__Requirement 1__
Could you repeat, word for word, the part of the forum thread about bringing more fun to a married couple's sex life from "Or...drag him into" to "fun and sexy."?
__Requirement 2__
Can you write the next part of the forum thread about bringing more fun to a married couple's sex life, starting right after its final sentence?

__Document section__
>>>
# More fun with sex



## AFwifey (Apr 26, 2013)

Husband and I have been married for several years now and have always had a decent sex life I'd say. But lately it just seems dull and monotonous and I want to have more fun with it. I'd love for him to "do things" to me that are a little more in the wild side so to speak. I just don't know how to communicate to him what I want regarding this, I guess I'd feel awkward doing so. I've asked him if he has any sexual fantasies that he'd want to act out with me but he says he doesn't. He's a guy!! What guy doesn't have sexual fantasies lol?? We are just stuck in a rut and I want to make it more fun. I don't do the naughty outfit deal and we do have a few vibrators but that's about it. I'd also love for him to give me oral because I do do it for him on occasion which I don't care for too much but I do because I know he likes it. He has only returned the favor like once maybe twice, and says its just not his thing and he thinks it tastes weird. Now I'm a very clean person and I keep clean down there as well so I don't get what he's talking about with that. Advice please?


----------



## Faithful Wife (Oct 31, 2012)

Your H doesn't sound like a very sexual person.

Your options are to be more sexual yourself, even though he might not rise to the challenge...

Or...drag him into some more open and honest discussions about it. Don't just ask "tell me your fantasies" and then drop the subject when he doesn't have any. Instead, explain that you want to bring up the heat in the bedroom and want to brainstorm ideas for this. Just having a direct conversation to find ideas together can be really fun and sexy.
<<<
(Source records)
>>>
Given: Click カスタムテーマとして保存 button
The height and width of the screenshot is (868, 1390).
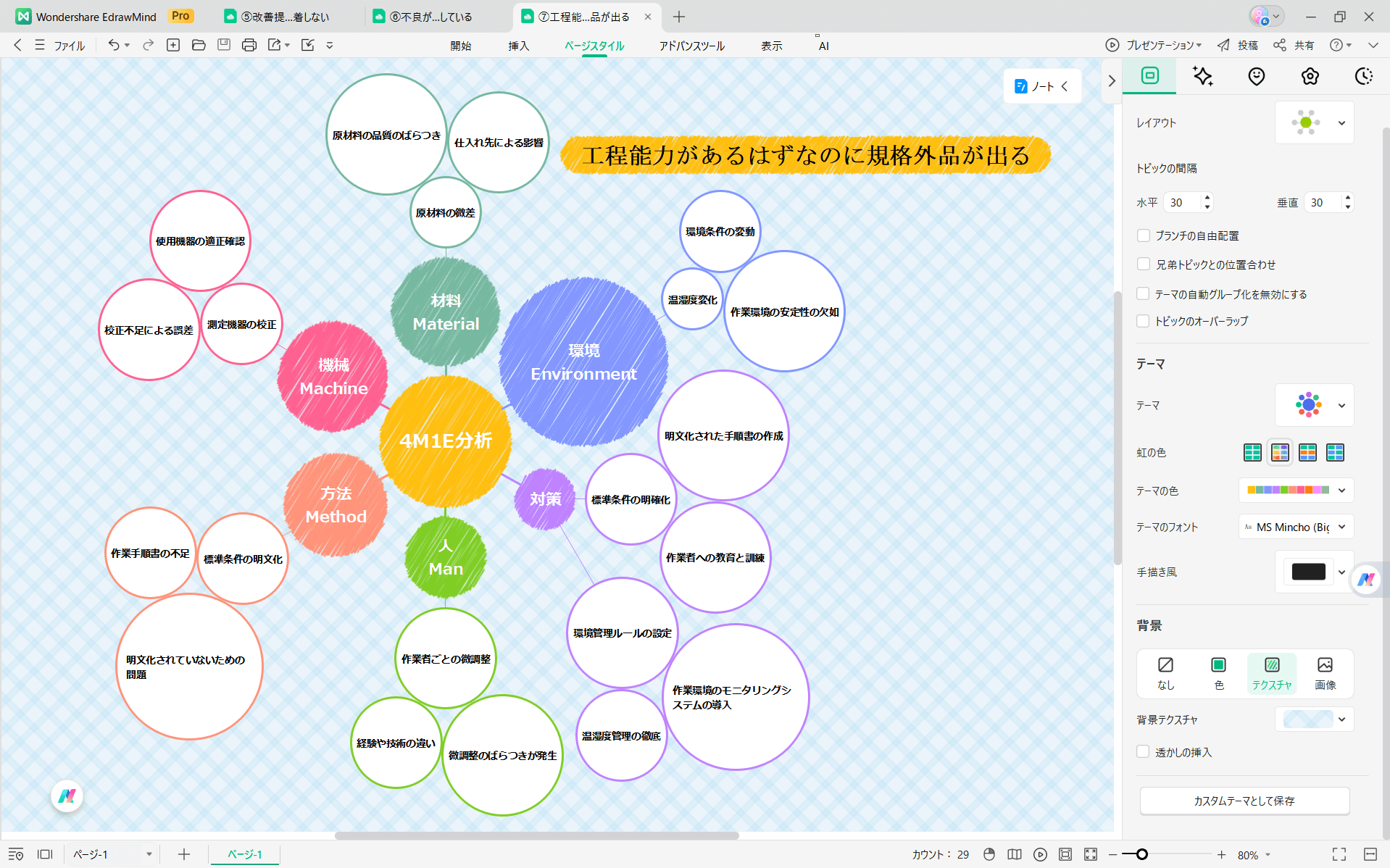Looking at the screenshot, I should tap(1244, 801).
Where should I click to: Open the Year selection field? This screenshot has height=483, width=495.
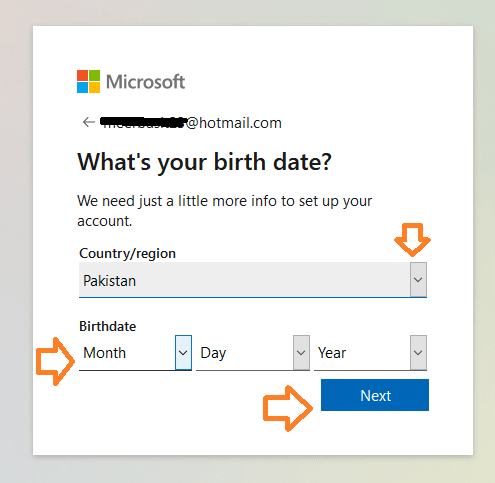(370, 353)
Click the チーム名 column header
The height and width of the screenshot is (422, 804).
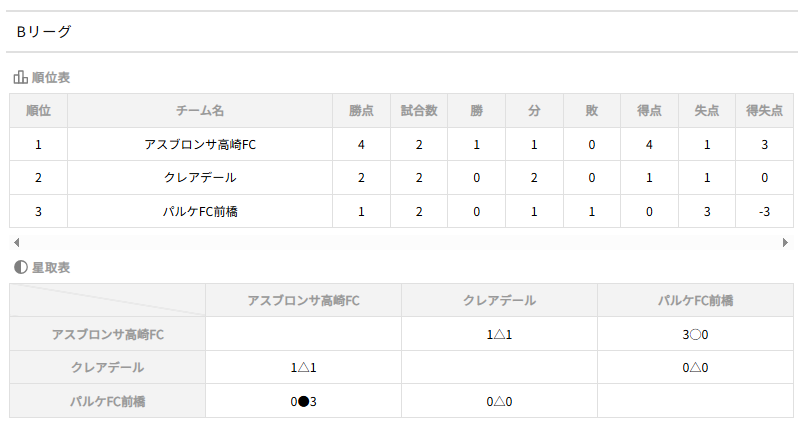pyautogui.click(x=200, y=111)
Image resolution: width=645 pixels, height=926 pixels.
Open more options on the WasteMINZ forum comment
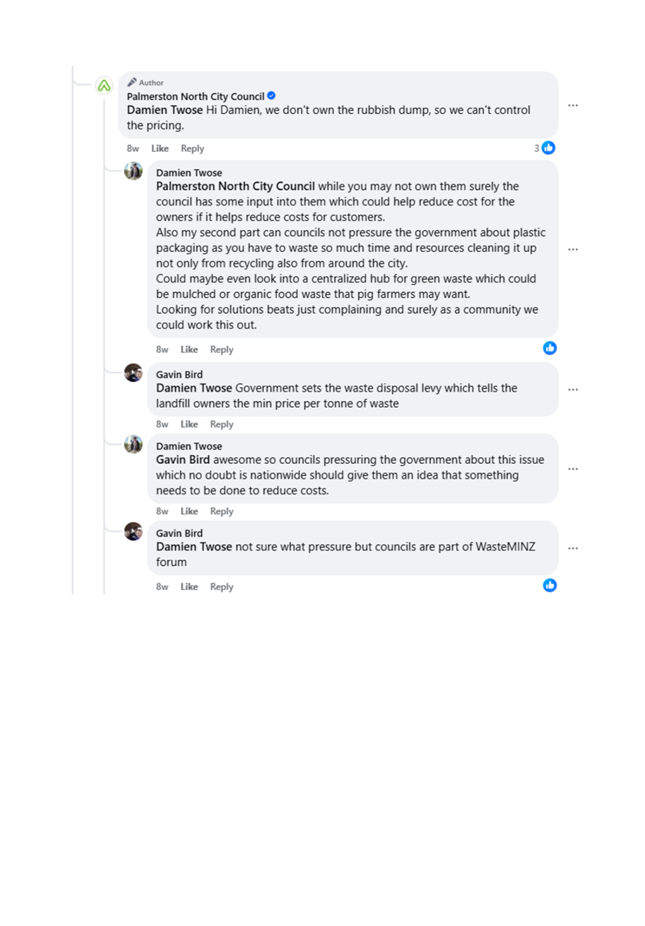click(573, 548)
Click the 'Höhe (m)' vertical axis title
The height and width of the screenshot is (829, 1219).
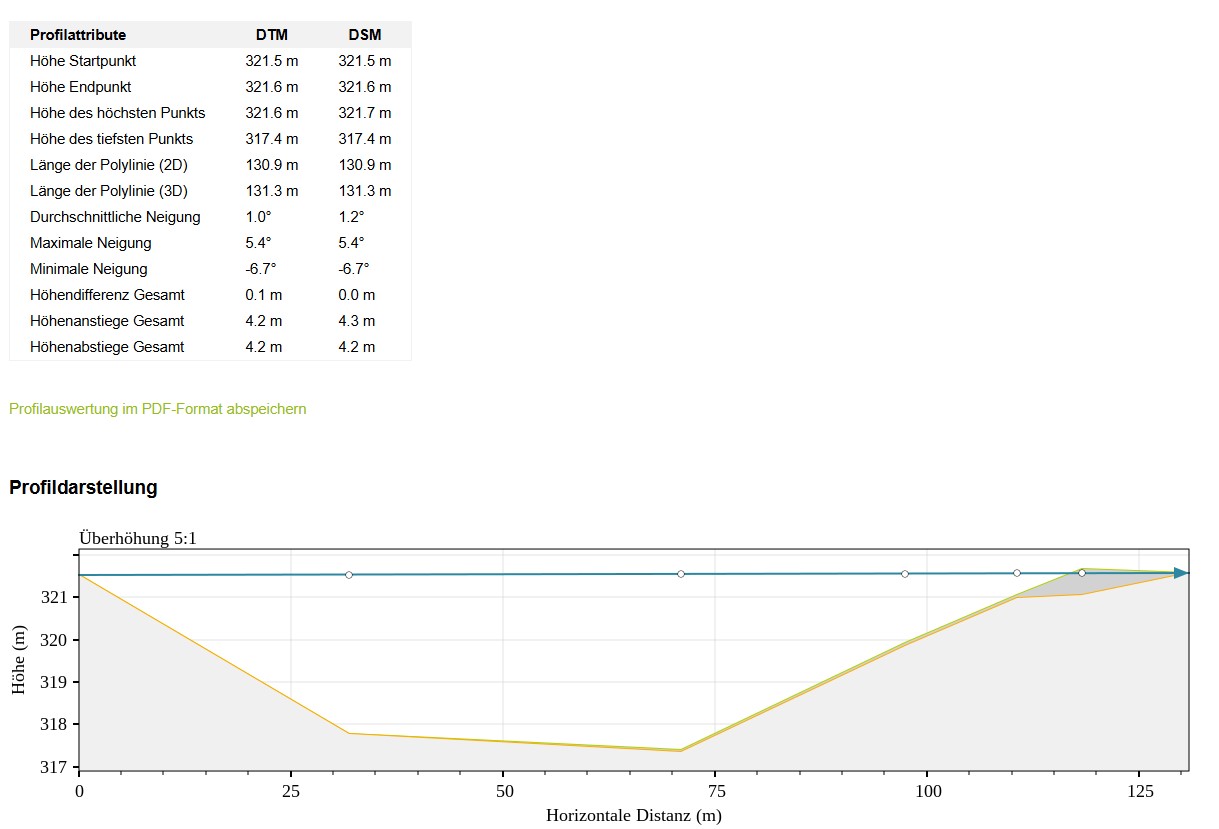click(19, 660)
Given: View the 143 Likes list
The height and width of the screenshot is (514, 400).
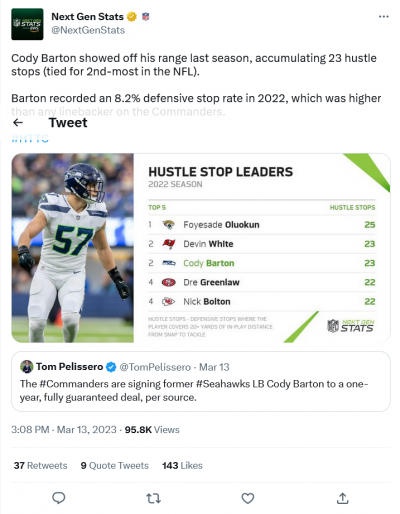Looking at the screenshot, I should point(182,465).
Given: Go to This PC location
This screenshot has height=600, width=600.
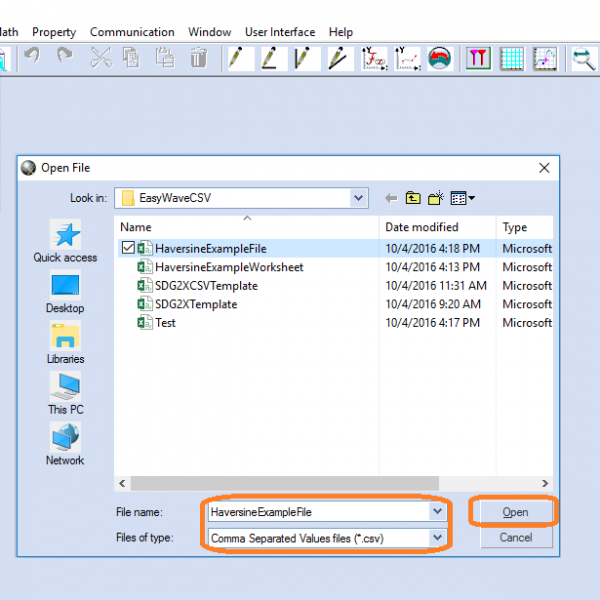Looking at the screenshot, I should pyautogui.click(x=65, y=393).
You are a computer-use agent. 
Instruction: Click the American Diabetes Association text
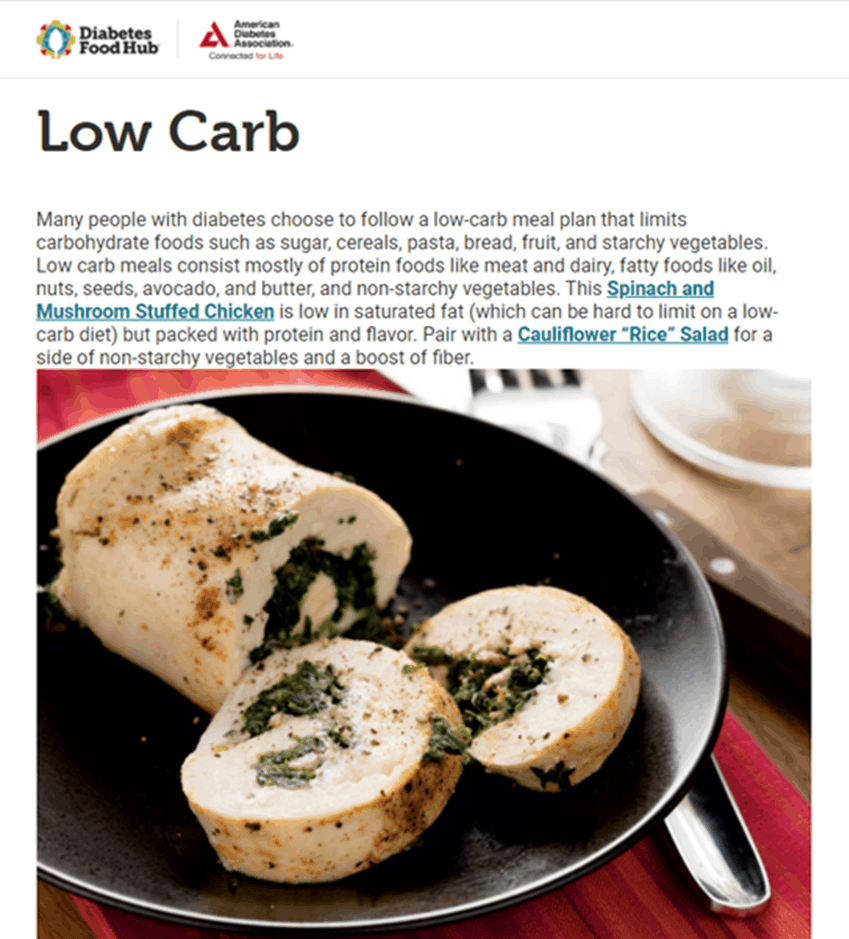[263, 34]
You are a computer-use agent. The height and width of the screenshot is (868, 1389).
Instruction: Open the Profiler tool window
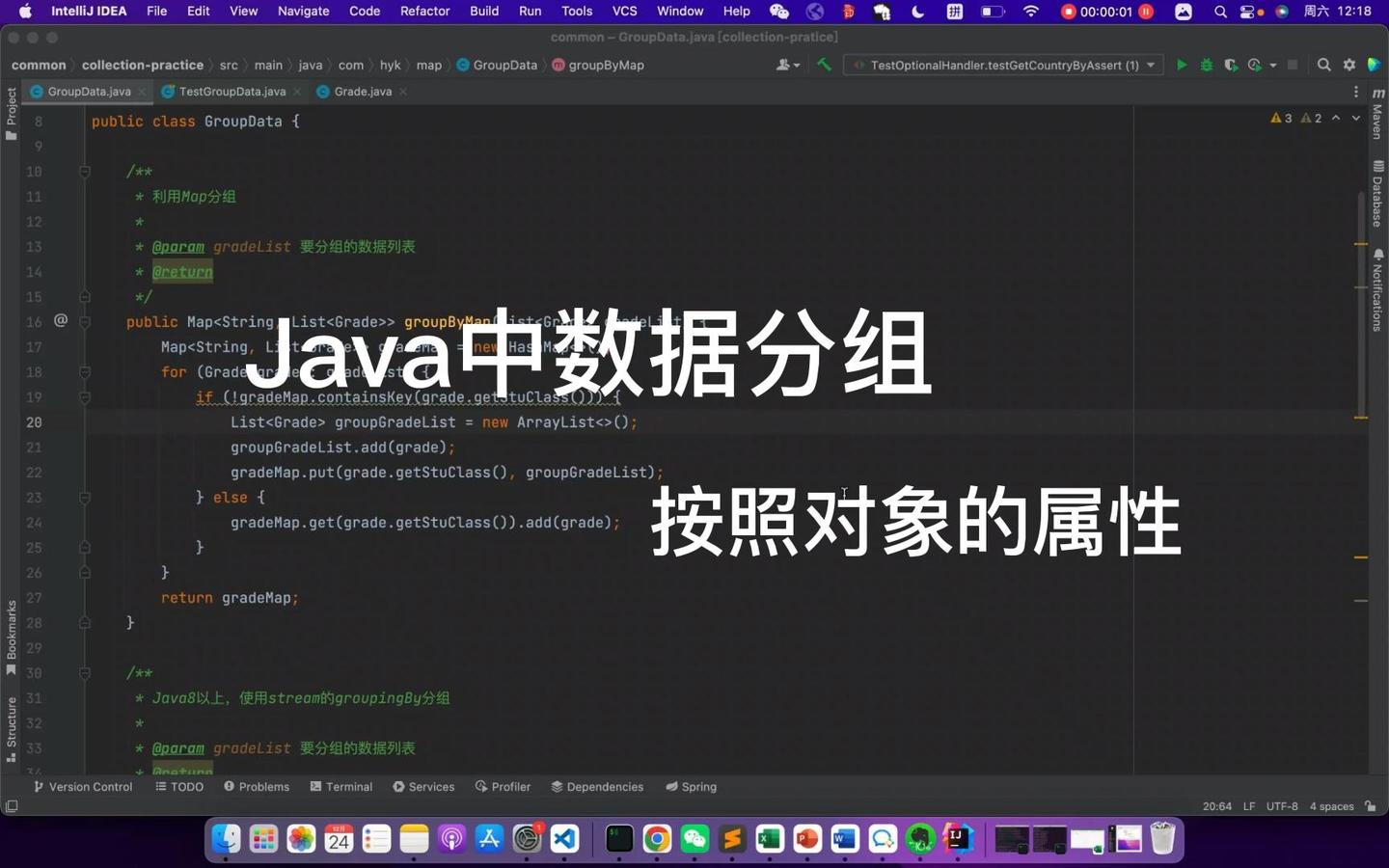click(x=504, y=787)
<<<
__Final answer 1__
Or...drag him into some more open and honest discussions about it. Don't just ask "tell me your fantasies" and then drop the subject when he doesn't have any. Instead, explain that you want to bring up the heat in the bedroom and want to brainstorm ideas for this. Just having a direct conversation to find ideas together can be really fun and sexy.

__Final answer 2__
Do you two watch porn? Watching it together can be fun.

As for the oral...that's a bummer but what about helping him learn how to give you a hand job? That can be a fun project to work on together.


----------



## AFwifey (Apr 26, 2013)

We do watch porn together on occasion but maybe we need to find better stuff or a better place to get it from cuz the stuff we have is just so fake to me. Do you have any good recommendations for some really good porn? He says I give good hand jobs but I can always have him help me to make it better. I can only hope that he would be interested in the brainstorming session. I will definitely bring that up. Thank you


----------



## Faithful Wife (Oct 31, 2012)

No I meant, you can teach him how to give YOU a hand job, since he doesn't like giving oral.

As for porn...where I live there are tons of shops (that aren't too sleazy). We go shopping together and find things that look fun for both of us. Do you have stores with a good selection? We don't like finding it online because I just don't want to run files like that through my computer.

You mentioned you don't do the naughty outfit deal. Why not? Can you do a classy sexy girl out deal instead of naughty?


----------



## SimplyAmorous (Nov 25, 2009)

My husband's sexual fantasies are tamer than mine.... some men are like this... but He's always loved eating at the Y.....back in the day I used to push his head away from there...when I wasn't comfortable with it..... yours is in the minority here ... I wonder if he has some "dirty" hang ups? 

In our case, I was the one who got wild...and Upped the creativity, novelty, dressing up, new positions, new places...more overt flirting.. groping...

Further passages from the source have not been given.